Lane Sutton (born 1997) is an American young entrepreneur and public speaker on social media and marketing issues.

Sutton first became known to the public at the age of 13 when The Boston Globe recognized him for meeting Tony Hsieh, speaking at PodCamp, early start to entrepreneurship and using the computer "at barely 8", and his experience. Lane became a subject of national interest at the age of 14 when being featured in The Wall Street Journal for a guest lecture at an Emerson College social media marketing class where he advised students about how to work big brands' social campaigns, as well as  Forbes  and CNN. 

Since May 2010, Lane has been a public speaker about the world of social media, marketing, youth, privacy, and reaching the younger generation. Lane has also been a strong advocate for privacy to promote the dangers of oversharing and the importance of maintaining a positive reputation online.
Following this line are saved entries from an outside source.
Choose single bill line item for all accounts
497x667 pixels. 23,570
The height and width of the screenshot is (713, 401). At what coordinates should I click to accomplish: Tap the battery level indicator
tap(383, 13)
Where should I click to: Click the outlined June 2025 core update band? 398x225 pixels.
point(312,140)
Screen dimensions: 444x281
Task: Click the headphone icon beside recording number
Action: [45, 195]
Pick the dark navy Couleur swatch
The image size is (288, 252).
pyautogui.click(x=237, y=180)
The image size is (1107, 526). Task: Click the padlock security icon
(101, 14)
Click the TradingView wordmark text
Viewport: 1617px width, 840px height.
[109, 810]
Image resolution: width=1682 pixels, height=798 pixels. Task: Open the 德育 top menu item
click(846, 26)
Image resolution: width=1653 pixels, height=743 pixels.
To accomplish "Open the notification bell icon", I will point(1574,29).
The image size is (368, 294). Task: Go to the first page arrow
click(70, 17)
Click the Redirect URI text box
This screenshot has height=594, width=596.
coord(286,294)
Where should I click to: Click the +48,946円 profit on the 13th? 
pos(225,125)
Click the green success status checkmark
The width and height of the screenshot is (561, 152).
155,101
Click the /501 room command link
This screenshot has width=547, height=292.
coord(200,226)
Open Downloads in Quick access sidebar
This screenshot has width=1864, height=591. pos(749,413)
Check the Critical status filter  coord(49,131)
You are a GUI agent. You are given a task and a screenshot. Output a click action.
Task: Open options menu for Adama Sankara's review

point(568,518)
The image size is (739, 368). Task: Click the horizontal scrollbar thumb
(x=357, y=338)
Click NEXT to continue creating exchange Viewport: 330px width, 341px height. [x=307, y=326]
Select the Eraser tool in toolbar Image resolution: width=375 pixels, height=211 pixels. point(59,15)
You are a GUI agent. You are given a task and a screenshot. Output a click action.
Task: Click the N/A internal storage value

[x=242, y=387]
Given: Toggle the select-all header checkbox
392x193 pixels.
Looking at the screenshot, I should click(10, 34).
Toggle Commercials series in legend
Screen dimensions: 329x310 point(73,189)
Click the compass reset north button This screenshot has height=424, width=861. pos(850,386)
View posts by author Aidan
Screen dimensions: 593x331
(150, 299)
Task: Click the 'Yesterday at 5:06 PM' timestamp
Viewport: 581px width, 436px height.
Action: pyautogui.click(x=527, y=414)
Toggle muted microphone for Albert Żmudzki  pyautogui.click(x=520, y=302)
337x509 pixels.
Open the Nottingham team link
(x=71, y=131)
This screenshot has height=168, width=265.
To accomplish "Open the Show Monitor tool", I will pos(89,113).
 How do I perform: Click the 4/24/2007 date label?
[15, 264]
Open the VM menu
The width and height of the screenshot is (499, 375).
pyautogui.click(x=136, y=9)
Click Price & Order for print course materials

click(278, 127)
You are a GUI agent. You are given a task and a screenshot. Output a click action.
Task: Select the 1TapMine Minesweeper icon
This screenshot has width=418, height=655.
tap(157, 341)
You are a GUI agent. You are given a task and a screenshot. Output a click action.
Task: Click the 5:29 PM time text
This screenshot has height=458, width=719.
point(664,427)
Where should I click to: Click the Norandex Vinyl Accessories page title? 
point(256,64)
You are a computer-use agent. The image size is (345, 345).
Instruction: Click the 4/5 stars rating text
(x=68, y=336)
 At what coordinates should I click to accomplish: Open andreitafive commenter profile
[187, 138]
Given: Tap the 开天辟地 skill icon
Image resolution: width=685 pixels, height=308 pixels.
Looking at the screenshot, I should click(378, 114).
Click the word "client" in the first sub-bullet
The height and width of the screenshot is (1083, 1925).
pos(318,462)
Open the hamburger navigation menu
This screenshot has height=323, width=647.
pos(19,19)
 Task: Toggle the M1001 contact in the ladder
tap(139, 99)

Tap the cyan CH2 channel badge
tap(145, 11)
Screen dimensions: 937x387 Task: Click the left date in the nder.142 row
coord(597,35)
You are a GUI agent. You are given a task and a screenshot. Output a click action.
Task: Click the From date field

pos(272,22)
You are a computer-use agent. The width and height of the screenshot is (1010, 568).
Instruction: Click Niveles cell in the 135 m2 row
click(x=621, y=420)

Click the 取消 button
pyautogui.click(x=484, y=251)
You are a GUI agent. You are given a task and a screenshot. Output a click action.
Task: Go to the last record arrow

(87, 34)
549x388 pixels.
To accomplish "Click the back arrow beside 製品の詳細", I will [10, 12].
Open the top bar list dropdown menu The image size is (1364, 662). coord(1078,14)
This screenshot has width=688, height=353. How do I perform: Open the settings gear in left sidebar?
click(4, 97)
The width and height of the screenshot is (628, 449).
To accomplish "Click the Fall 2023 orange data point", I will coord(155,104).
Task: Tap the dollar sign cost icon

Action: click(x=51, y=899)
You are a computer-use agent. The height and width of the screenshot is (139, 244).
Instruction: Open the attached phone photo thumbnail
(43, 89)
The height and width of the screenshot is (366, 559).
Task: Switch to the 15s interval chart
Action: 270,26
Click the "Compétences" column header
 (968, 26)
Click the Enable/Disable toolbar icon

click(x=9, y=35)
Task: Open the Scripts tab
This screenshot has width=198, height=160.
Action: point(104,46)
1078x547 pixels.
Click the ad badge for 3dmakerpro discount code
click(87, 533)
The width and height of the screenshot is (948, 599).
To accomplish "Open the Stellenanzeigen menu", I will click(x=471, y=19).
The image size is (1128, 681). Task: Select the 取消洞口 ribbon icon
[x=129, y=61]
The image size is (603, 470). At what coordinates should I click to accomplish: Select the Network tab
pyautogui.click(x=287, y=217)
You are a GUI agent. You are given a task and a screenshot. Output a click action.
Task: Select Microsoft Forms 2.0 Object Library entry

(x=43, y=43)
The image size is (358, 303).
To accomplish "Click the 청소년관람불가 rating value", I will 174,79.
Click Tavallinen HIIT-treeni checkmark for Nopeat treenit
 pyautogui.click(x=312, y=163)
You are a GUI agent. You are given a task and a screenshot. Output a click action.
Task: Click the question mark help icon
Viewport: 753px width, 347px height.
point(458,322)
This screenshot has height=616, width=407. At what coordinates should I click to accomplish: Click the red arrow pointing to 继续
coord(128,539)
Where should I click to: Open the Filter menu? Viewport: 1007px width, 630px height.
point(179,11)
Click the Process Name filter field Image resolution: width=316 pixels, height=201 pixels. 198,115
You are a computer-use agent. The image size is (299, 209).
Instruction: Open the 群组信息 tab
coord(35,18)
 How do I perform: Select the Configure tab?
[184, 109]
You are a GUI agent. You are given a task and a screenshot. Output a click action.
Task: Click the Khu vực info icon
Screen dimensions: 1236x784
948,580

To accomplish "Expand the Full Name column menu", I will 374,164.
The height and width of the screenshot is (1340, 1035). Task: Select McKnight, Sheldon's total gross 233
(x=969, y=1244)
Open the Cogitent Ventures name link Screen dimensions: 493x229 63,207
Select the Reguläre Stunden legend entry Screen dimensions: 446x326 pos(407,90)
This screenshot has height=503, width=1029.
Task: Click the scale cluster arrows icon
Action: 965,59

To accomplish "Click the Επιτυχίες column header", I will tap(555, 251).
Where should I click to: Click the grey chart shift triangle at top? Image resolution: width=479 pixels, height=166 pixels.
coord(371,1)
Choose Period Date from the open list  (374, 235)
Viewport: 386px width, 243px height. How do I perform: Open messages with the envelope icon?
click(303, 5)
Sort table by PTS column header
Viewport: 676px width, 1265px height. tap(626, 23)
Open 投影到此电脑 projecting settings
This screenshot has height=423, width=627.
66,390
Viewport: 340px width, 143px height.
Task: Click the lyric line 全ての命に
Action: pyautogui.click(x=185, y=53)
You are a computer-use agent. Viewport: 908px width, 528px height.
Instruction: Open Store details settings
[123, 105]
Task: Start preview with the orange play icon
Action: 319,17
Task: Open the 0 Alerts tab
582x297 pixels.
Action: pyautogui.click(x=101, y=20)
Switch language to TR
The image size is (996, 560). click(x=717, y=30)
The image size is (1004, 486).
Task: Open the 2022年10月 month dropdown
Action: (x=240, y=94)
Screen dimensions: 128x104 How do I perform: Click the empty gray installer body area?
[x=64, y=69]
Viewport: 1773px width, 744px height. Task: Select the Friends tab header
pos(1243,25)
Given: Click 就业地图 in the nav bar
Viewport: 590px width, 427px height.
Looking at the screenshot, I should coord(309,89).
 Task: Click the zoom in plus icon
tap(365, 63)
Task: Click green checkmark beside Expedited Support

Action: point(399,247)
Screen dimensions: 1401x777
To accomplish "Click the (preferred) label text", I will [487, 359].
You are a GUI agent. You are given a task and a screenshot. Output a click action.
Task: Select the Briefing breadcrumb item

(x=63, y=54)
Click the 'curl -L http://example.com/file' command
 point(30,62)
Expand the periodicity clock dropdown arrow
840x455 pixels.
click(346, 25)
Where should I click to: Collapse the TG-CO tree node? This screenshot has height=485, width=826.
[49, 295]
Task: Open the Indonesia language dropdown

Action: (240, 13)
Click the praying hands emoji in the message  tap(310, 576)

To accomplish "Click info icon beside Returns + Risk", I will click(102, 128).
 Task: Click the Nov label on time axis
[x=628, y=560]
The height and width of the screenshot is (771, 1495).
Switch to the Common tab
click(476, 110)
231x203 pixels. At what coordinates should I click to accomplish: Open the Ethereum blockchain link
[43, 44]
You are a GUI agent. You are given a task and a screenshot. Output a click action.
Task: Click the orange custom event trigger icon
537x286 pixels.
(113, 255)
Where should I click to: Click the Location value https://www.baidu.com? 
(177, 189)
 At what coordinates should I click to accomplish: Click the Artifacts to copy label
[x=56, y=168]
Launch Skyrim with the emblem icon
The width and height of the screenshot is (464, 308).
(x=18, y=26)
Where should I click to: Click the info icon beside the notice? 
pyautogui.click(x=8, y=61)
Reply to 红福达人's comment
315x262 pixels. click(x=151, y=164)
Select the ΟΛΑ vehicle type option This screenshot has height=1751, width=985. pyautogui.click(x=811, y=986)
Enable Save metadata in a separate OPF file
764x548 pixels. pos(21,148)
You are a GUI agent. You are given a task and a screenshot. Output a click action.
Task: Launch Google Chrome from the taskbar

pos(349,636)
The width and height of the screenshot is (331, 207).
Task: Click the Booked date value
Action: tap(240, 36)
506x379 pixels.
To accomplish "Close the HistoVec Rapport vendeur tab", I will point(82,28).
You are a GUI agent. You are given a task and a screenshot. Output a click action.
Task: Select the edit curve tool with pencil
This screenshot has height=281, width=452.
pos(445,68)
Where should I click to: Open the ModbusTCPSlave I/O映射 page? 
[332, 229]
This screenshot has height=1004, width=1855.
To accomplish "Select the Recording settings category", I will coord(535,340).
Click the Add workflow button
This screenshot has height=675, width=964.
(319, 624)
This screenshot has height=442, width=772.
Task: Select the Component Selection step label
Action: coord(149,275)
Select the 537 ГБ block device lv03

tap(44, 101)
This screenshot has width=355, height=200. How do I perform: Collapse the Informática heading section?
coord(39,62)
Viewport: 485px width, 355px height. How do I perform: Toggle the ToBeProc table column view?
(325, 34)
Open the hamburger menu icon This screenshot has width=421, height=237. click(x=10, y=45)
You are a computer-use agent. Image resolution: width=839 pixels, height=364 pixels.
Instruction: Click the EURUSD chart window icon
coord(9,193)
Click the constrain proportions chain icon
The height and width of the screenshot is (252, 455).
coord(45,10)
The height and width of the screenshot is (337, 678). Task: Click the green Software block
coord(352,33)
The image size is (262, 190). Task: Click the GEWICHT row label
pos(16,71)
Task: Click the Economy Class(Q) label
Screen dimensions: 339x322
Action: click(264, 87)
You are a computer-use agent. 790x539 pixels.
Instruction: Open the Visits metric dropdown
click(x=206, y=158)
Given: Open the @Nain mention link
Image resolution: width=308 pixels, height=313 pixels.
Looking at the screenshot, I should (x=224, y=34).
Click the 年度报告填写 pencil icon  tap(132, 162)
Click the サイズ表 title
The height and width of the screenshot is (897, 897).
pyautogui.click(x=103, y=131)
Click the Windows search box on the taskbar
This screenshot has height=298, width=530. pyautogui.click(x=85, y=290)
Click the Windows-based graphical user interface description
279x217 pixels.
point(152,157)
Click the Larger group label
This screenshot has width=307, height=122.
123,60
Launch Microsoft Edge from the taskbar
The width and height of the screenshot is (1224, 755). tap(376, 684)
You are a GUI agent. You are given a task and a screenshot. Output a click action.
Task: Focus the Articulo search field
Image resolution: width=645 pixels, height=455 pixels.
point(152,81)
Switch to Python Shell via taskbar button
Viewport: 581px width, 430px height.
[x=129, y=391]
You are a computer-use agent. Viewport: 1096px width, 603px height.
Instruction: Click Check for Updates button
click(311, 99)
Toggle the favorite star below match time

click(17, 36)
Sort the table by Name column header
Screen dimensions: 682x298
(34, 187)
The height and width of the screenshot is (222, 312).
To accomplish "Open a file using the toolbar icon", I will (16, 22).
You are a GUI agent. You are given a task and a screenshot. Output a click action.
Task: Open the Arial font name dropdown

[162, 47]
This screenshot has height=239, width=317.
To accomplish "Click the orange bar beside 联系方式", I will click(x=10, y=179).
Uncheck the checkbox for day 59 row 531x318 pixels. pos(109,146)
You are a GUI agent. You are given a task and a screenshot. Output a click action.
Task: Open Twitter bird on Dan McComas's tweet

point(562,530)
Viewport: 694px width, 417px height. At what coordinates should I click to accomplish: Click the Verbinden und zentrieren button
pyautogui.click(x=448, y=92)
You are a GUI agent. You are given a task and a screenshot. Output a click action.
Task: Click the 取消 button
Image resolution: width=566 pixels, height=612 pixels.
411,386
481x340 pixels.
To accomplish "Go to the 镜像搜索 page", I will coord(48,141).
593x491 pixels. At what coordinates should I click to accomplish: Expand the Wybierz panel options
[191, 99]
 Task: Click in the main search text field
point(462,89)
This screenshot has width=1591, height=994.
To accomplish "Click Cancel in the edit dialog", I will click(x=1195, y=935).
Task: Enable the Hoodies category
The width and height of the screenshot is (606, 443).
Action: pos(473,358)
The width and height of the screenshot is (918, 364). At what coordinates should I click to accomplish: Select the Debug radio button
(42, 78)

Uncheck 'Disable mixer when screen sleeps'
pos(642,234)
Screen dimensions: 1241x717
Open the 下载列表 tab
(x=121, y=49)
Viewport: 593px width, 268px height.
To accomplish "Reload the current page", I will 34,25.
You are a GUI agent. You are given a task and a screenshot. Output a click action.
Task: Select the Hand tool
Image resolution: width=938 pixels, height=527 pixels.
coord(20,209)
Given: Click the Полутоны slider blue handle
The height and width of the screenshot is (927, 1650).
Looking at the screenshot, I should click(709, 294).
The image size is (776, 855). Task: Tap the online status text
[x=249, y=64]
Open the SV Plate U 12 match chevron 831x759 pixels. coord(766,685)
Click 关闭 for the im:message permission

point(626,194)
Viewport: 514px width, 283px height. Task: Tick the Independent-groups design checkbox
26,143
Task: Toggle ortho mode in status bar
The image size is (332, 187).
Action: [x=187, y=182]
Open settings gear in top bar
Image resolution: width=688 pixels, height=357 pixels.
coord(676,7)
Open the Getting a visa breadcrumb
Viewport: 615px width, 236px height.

He has lectured before large audiences of both students and adults across the United States.

At the age of 11, Lane created a website, Kid Critic to feature reviews by a kid, for kids and families about movies, books, activities, products, all from a youth perspective. The website encouraged kids to have a place to find interests as kids.

Sutton attended and spoke at the 2012 SXSW Interactive. In September 2013, Lane spoke at the TEDxRedmond conference. 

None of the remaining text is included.